Healthcare and education leaders assess industry outlook in Middle Tennessee

Healthcare and education leaders assess industry outlook in Middle Tennessee

2023-03-28T12:30:25-04:00March 28th, 2023|Economy, Education, Healthcare, Nashville|

Writer: Ryan Gandolfo

3 min read March 2023 — Middle Tennessee’s regional economy has developed into a powerhouse thanks in part to the strong performances of the education and healthcare sectors. 

Rounding out the final discussion at the Invest: Nashville 2022-2023 Launch Conference, leaders across both key sectors spoke to the strengths of the Nashville market as higher education and healthcare face challenges in the current climate. The final panel, titled, “A Complete Ecosystem: How Healthcare & Higher Ed drive economic development across Nashville and provide a unique opportunity for regional growth,” was moderated by Jenny Sauls, director for the School of Nursing at Middle Tennessee State University, and featured panelists Chris Stirling, CEO and COO of The Surgical Clinic; Belmont University President Dr. Greg Jones; Dr. Joseph Webb, CEO of Nashville General Hospital; and Dr. Shanna Jackson, president of Nashville State Community College.

With more than 900 healthcare companies located in Music City and the surrounding region, the healthcare cluster employs more than 167,000 local workers, according to the Nashville Area Chamber of Commerce. When speaking to the strengths of the industry, Dr. Webb pointed out the unprecedented growth that has taken place. “The music industry was what you thought of when you thought of Nashville. The healthcare industry is somewhere five to six times the size of the music industry. I see it as a symbiotic relationship between the two — the educational system feeds the healthcare system with well-trained individuals and the healthcare system feeds the educational system with opportunities and jobs and that will continue to grow,” he said.

The discussion shifted toward addressing the skilled labor shortage within the healthcare industry. “Nashville has a long history in education and healthcare and as it continues to evolve we need more healthcare professionals — nurses, medical assistants and physicians,” Stirling pointed out. According to the Association of American Medical Colleges, the country will face a shortage of upwards of 124,000 physicians by 2034 — including 48,000 primary care physicians.

Incoming facilities like the new Thomas F. Frist Jr. College of Medicine at Belmont University should play a helpful role in developing the talent pipeline. “We’re starting a new College of Medicine and pending accreditation will begin new medical education in the summer of 2024 — building on our nursing and health sciences programs as well as our College of Pharmacy. With all of those workforce dynamics, we need the collaboration that exists across the board,” said Dr. Jones. “Shanna and I have been talking about how to partner in deeper ways to address those workforce issues. If we don’t do this in a way that’s focused on the future, we are going to find ourselves regressing and having an impact on not just educational institutions but on healthcare and places like Nashville General Hospital.”
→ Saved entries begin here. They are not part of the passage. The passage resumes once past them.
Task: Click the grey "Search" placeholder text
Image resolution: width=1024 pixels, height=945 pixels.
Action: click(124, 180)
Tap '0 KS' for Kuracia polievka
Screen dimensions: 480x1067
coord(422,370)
Dr. Jackson echoed Jones’ sentiment, adding that, “Employers need employees today, not two years from now or four years from now. At Nashville State, we had a realignment, and put our workforce division under our academic affairs. Everything we do at Nashville State is workforce development,” said Jackson. “There’s a lot of innovation and a lot of collaboration all across higher education and our partners to redesign the system. If we’re really candid, it hasn’t worked that well for students or for employers for a while.”
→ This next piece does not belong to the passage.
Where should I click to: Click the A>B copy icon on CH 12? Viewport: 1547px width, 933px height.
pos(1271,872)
As the panel wrapped up, Dr. Webb directed the conversation toward underserved communities in Middle Tennessee. “We saw a very disproportionate impact on marginalized populations — people of color — and it exacerbated what already exists. We know that there are health inequities and there is an undesirable outcome. One of the things we are doing at Nashville General is focusing on that high risk population. It is a way of controlling the cost and keeping individuals healthy. We educate those with chronic conditions like diabetes, hypertension and congestive heart failure.”

Dr. Webb added, “The science shows that anywhere from 6% to 7% of your population will usually drive 60% to 70% of your costs. If you can get that population under control by being proactive and reaching out, the best healthcare you are ever going to get is the healthcare you administer to yourself.”